It’s now been 30 years since the world’s worst nuclear disaster took place at Chernobyl, Pripyat, in what is now Ukraine. It used to be a bustling Soviet metropolis of over 50,000 people, but a meltdown at the nearby nuclear power station forced them to quickly evacuate.
Nowadays, it’s an eerie ghost town that few dare to visit; overrun by nature, it is a reminder of what can happen when humanity is at its most careless. The detrimental effects of the meltdown are still being felt today, and although nuclear power plants are actually remarkably safe compared to their fossil fuel equivalents – which are rapidly destroying the environment and killing millions every year – when things go south, they do so on a terrifying scale.
The exclusion zone around the reactor is normally off limits to visitors due to its high levels of lingering radiation, but adventure tours to the abandoned town are available. If you can’t head there yourself, a documentary by FRONTLINE called “Return to Chernobyl,” in partnership with the Arthur L. Carter Journalism Institute at New York University, is the next best thing.

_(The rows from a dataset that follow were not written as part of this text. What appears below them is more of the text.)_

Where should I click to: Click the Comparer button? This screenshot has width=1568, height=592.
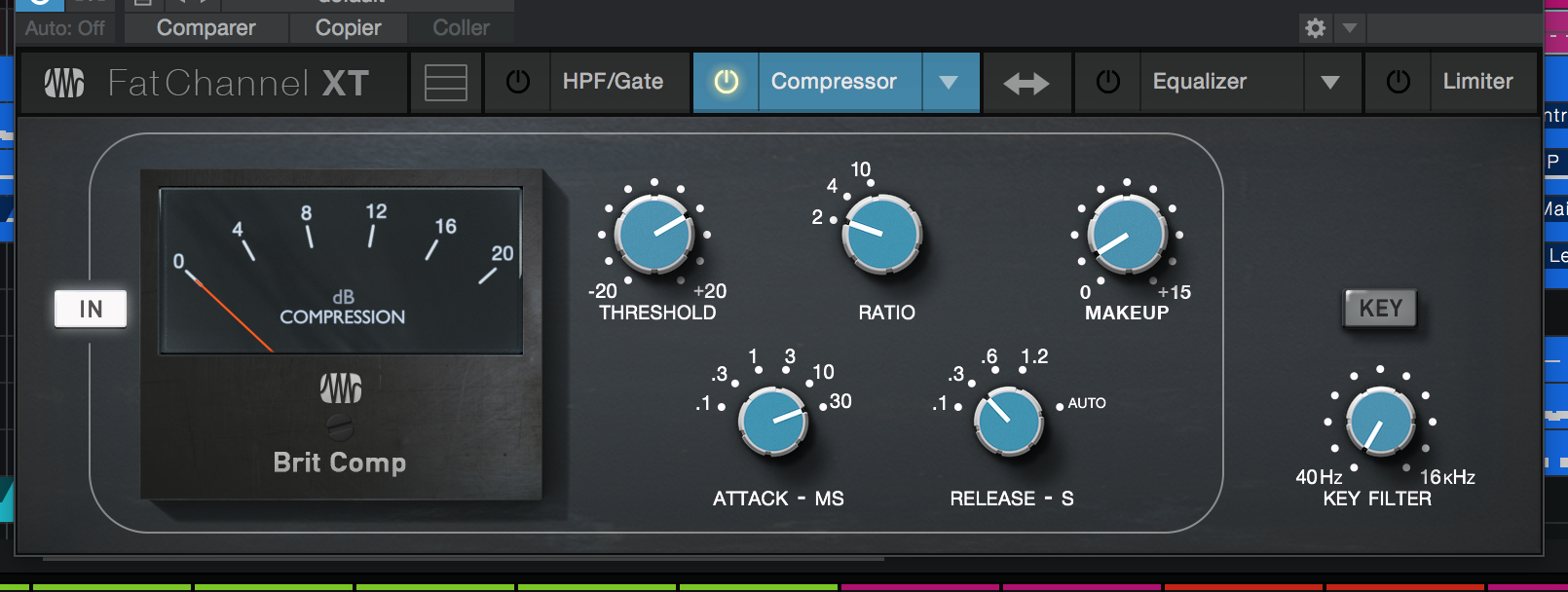tap(206, 28)
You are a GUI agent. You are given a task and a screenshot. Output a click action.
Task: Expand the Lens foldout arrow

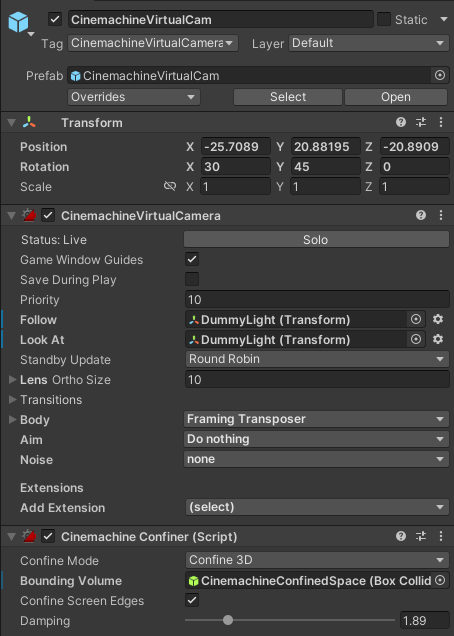pos(13,379)
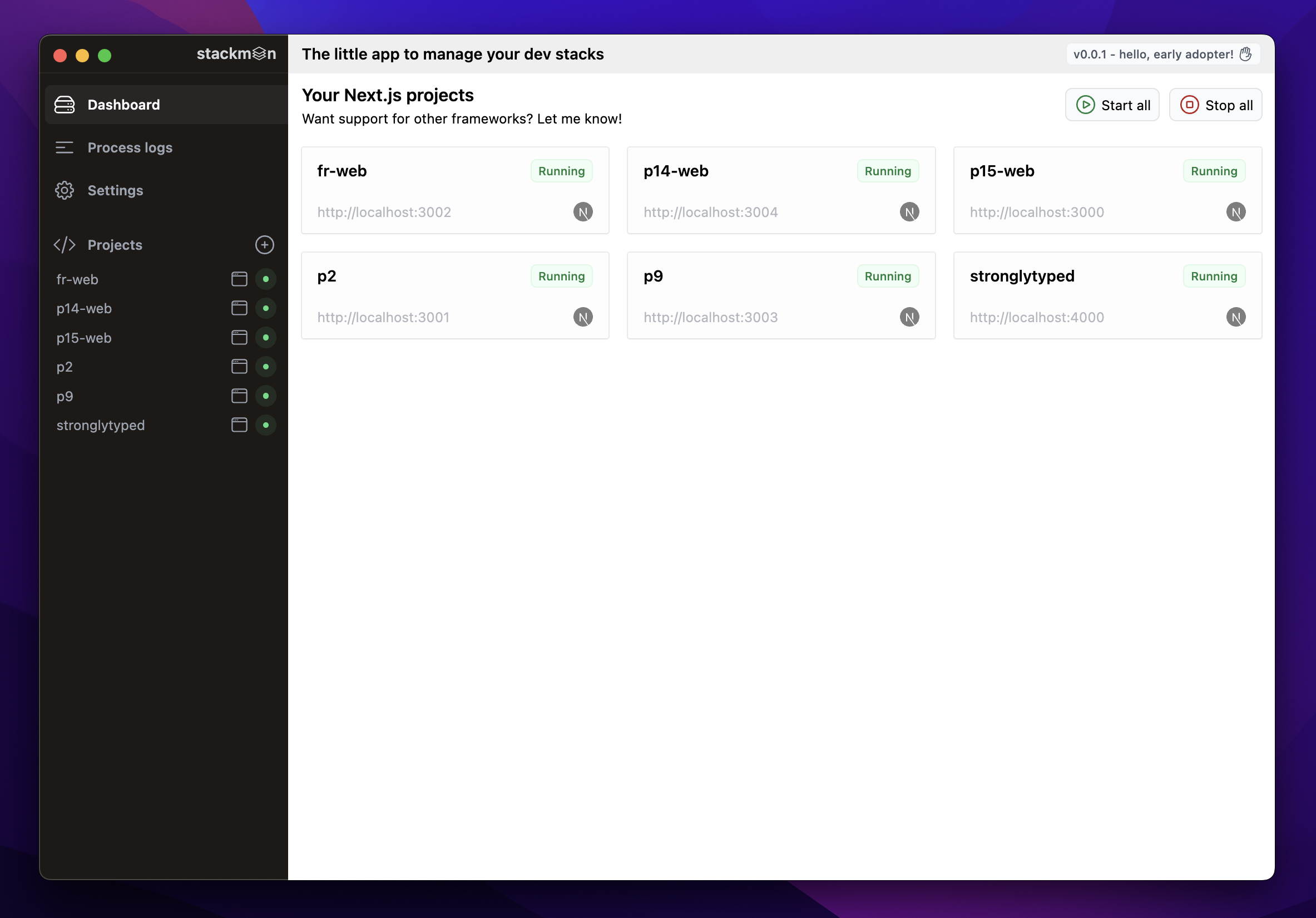This screenshot has height=918, width=1316.
Task: Toggle the running indicator beside p15-web
Action: click(265, 337)
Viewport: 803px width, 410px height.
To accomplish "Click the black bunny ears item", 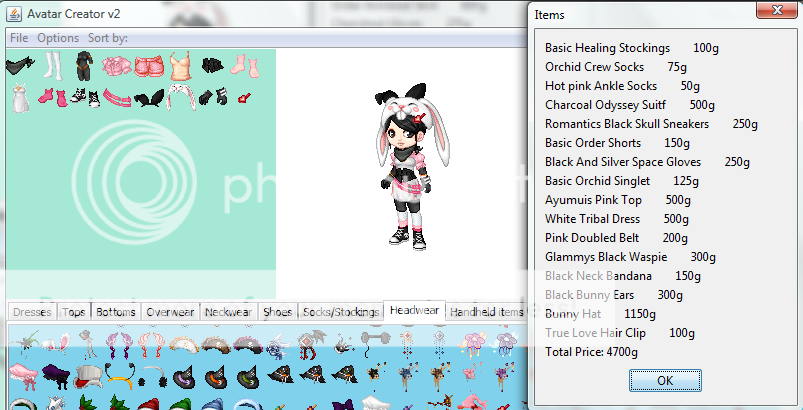I will click(x=150, y=98).
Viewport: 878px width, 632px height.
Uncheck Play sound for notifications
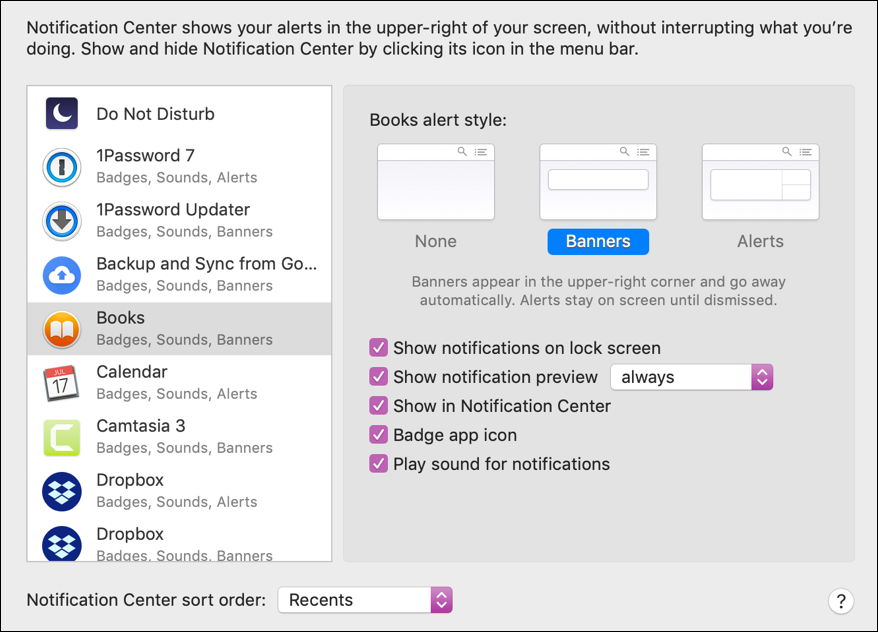[x=378, y=463]
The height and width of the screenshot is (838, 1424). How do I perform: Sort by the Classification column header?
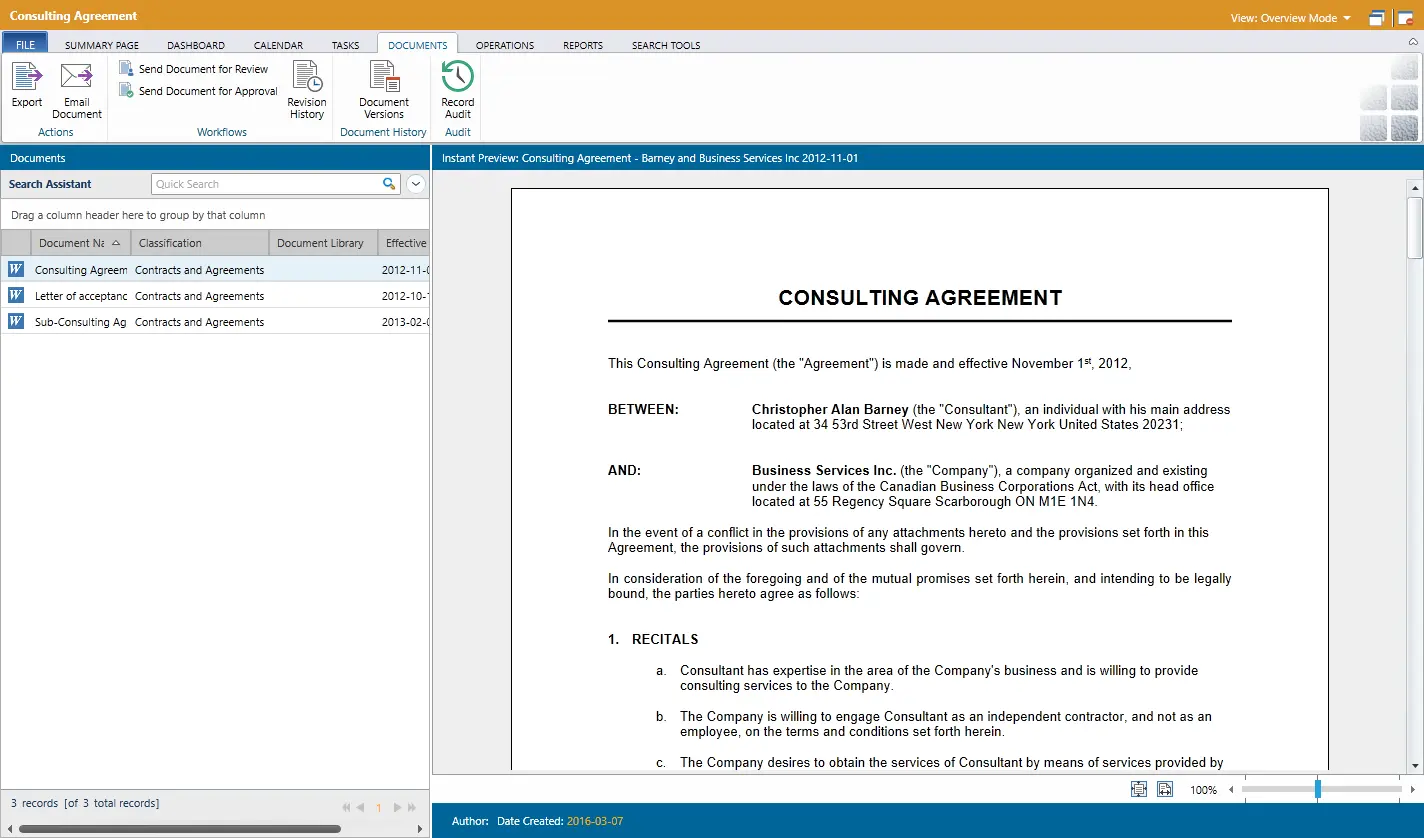(x=199, y=243)
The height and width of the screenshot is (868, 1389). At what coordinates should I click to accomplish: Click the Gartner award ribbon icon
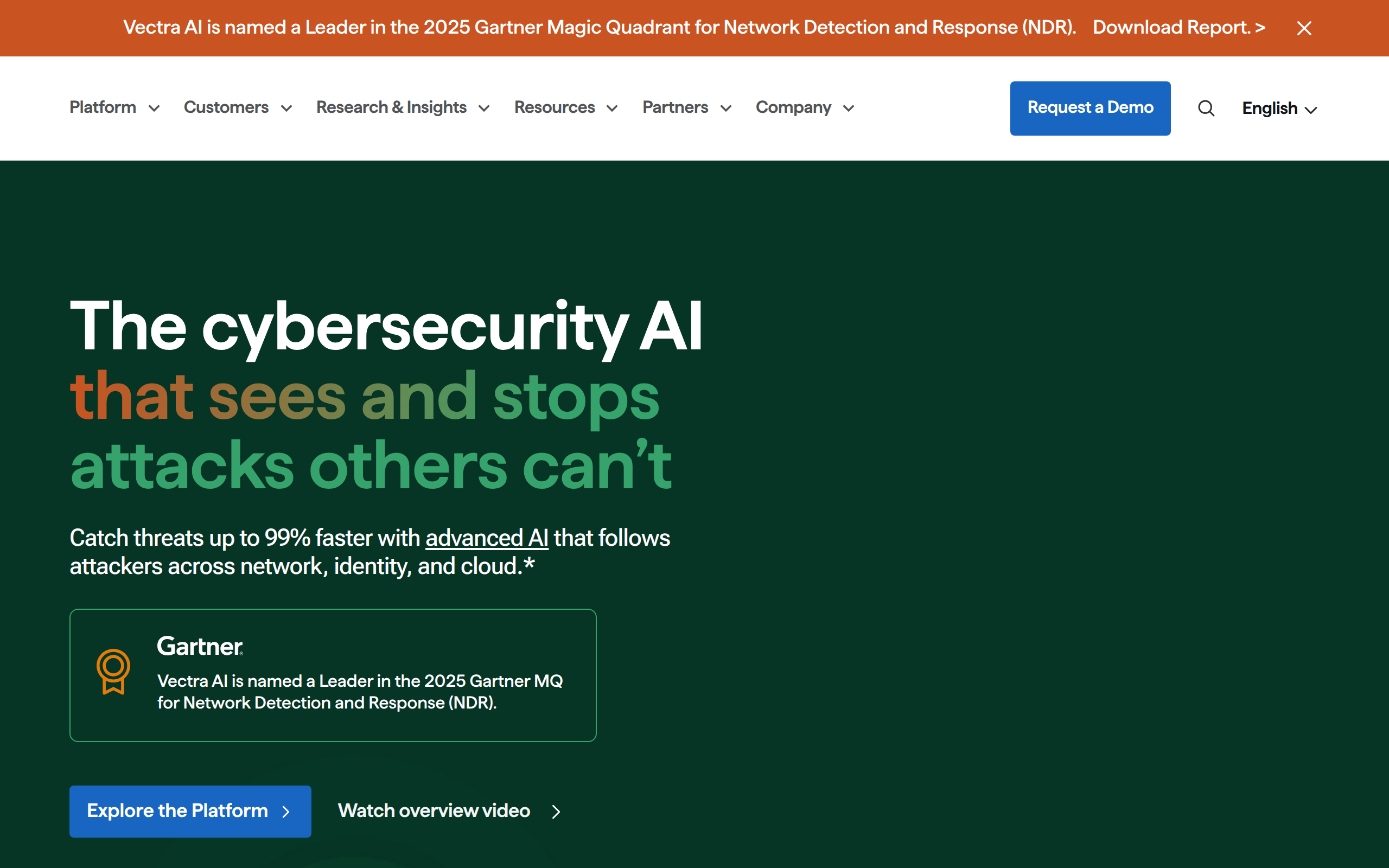coord(113,671)
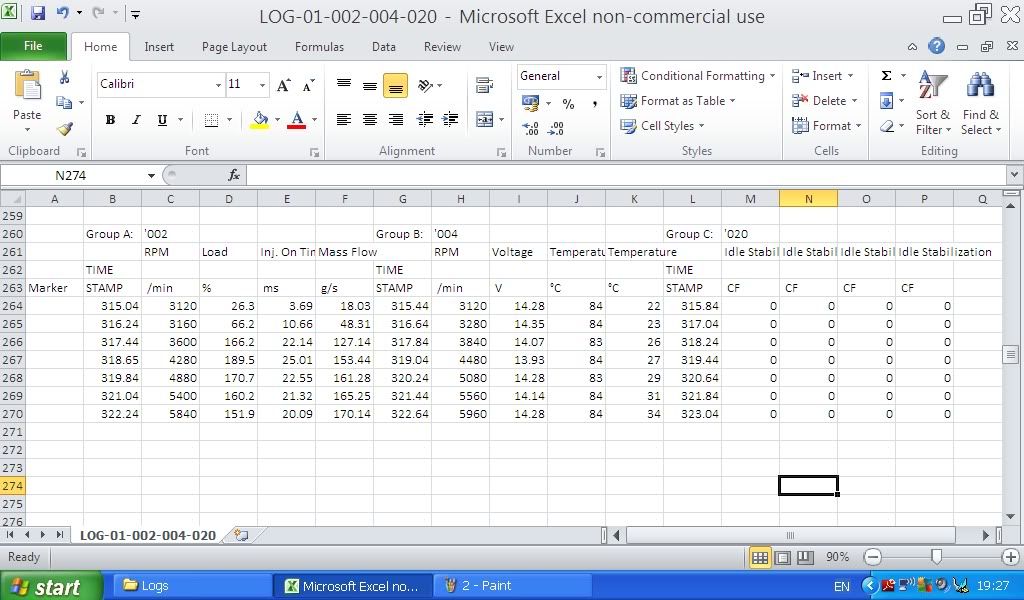Viewport: 1024px width, 600px height.
Task: Click the Save icon in quick access toolbar
Action: point(38,14)
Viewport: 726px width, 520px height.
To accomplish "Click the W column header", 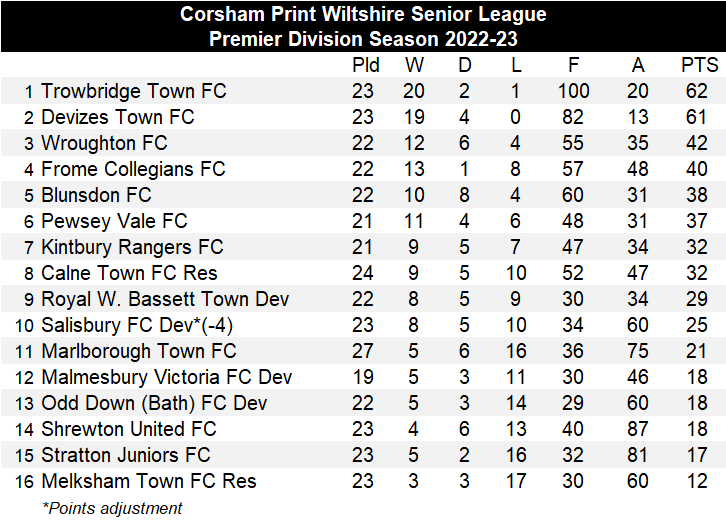I will pos(414,66).
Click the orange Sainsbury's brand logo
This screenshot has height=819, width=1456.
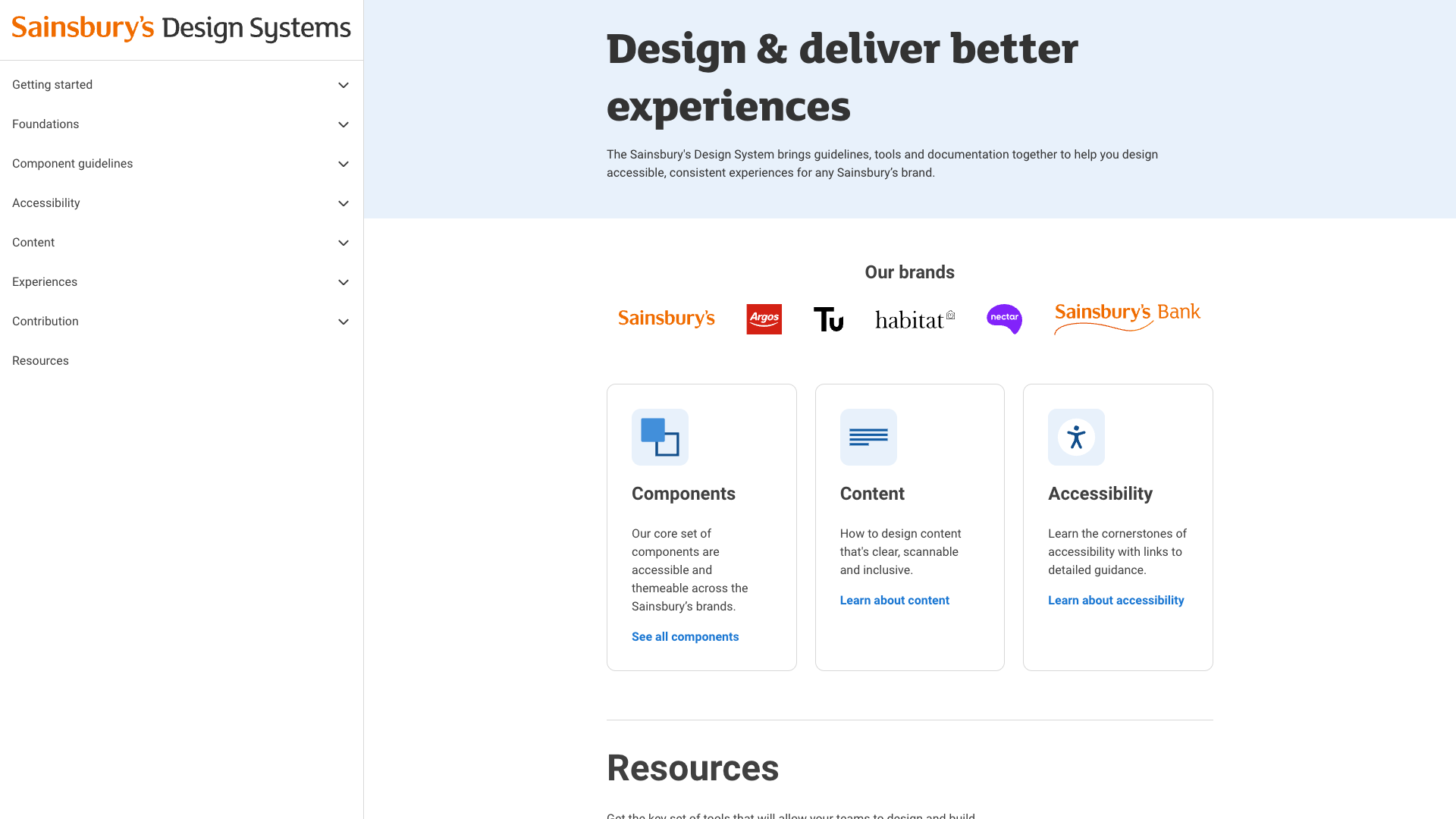[666, 318]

Return to Chernobyl 360°, by Frontline via Facebook
Filmed on 360-degree cameras from within the exclusion zone, you can experience the nuclear ruins in first-person in immaculate detail, including the once-busy station, schools, houses, and eerie Ferris wheel. Most unnervingly of all, some of the reactor wreckage itself can also be explored.
The story behind the catastrophe is also included in this pioneering documentary, whose guide happens to be a former resident of Chernobyl. He was just nine years old when the disaster occurred; he’s now back to remind the world of what happened on that fateful day in 1986.